To safeguard the critically endangered kakapo – a unique New Zealand parrot – the genomes of nearly all remaining individuals have been sequenced, providing vital information for conservation management.
The kakapo (Strigops habroptila) has several special traits. It is the heaviest parrot in the world, with some males exceeding 3 kilograms, and is thought to have the longest lifespan, up to 90 years. It is the only parrot species that can’t fly, instead climbing trees or foraging on the ground to find food like nuts and seeds.
The green-coloured birds were once widespread throughout New Zealand, but were almost completely wiped out by introduced predators like cats and rats. The 250 or so individuals that are still left are managed by New Zealand’s Department of Conservation in partnership with Maori groups on five predator-free islands.
The small population size makes it challenging to prevent inbreeding. Individual kakapos are often switched to different islands to try to increase the overall population’s genetic diversity, which is important for adapting to future threats. However, until recently, it has been difficult to know exactly which ones to relocate.
To assist these decisions, Joseph Guhlin and Peter Dearden at the University of Otago in New Zealand and their colleagues have sequenced the whole genomes of around 90 per cent of the kakapos alive today.
The Department of Conservation is now using this information to decide which individuals to move to other islands based on their levels of genetic relatedness, says Guhlin. “It means they can prioritise translocations to increase the chance of mating between less closely-related individuals,” he says.

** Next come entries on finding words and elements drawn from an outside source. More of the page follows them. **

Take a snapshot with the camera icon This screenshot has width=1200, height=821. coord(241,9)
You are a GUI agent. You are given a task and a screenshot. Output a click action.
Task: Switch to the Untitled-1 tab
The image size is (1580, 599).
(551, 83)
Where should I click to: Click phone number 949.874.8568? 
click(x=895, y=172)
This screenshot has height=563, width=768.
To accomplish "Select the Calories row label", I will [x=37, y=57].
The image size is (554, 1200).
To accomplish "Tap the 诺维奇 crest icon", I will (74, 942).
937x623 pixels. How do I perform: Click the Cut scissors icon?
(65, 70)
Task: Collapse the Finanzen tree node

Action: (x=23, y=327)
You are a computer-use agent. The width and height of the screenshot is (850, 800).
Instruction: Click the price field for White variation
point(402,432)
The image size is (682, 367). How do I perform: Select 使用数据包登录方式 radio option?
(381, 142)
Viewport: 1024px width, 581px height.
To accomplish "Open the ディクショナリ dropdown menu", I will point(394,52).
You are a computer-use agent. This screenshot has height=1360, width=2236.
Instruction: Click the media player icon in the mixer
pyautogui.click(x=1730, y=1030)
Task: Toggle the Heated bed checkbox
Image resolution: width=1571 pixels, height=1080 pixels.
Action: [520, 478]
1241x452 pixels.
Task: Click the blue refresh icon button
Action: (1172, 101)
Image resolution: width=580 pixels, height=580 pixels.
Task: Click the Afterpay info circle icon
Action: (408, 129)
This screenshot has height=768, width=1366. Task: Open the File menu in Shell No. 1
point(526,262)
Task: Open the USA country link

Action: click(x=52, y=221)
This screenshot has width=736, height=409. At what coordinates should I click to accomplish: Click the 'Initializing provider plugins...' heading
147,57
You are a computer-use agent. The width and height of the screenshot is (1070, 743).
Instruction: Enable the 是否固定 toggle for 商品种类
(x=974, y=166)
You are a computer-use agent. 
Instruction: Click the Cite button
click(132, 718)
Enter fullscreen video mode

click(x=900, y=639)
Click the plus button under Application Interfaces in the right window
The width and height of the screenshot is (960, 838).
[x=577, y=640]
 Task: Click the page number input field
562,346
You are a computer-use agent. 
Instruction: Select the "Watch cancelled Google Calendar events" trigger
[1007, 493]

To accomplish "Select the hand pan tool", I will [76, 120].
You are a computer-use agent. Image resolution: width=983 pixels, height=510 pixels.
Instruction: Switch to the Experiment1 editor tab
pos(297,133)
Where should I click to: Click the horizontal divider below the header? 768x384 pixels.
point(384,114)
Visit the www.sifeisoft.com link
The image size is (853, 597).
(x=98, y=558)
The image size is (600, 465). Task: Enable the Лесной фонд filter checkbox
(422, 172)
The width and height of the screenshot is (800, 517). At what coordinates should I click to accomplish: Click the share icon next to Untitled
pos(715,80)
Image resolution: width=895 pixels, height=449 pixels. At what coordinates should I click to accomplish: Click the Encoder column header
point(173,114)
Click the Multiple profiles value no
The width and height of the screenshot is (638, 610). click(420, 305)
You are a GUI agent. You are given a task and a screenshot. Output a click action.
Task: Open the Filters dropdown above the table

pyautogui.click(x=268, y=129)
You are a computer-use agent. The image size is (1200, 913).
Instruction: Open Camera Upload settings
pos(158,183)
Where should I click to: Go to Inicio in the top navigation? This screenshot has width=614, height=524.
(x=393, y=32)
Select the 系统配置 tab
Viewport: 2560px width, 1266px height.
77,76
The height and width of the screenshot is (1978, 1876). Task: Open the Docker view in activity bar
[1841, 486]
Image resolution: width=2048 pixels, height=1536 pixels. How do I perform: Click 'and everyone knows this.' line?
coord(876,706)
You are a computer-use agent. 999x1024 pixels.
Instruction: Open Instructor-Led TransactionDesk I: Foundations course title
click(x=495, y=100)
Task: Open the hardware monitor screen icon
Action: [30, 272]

The department also used the information to pick four individuals to try reintroducing to New Zealand’s North Island last month, after an absence of more than 50 years. The chosen individuals had fairly standard genomes, meaning “they could afford to go because they weren’t carrying rare genetic variations”, says Dearden.
Sequencing the kakapos’ whole genomes allowed the researchers to identify certain genetic variants that are associated with fitness traits like the number of eggs they lay, the growth rates of their chicks and their disease susceptibility. This information could potentially be used to identify individuals with higher “genetic merit” that may be used for strategic mate-pairings in the future if needed, or to identify vulnerable individuals that require greater care, says Dearden.
The conservation of other critically endangered species may also be improved by sequencing the genomes of all individuals within their populations, especially as the cost of sequencing comes down, says Guhlin. “We’re hoping this can serve as a blueprint to others,” he says.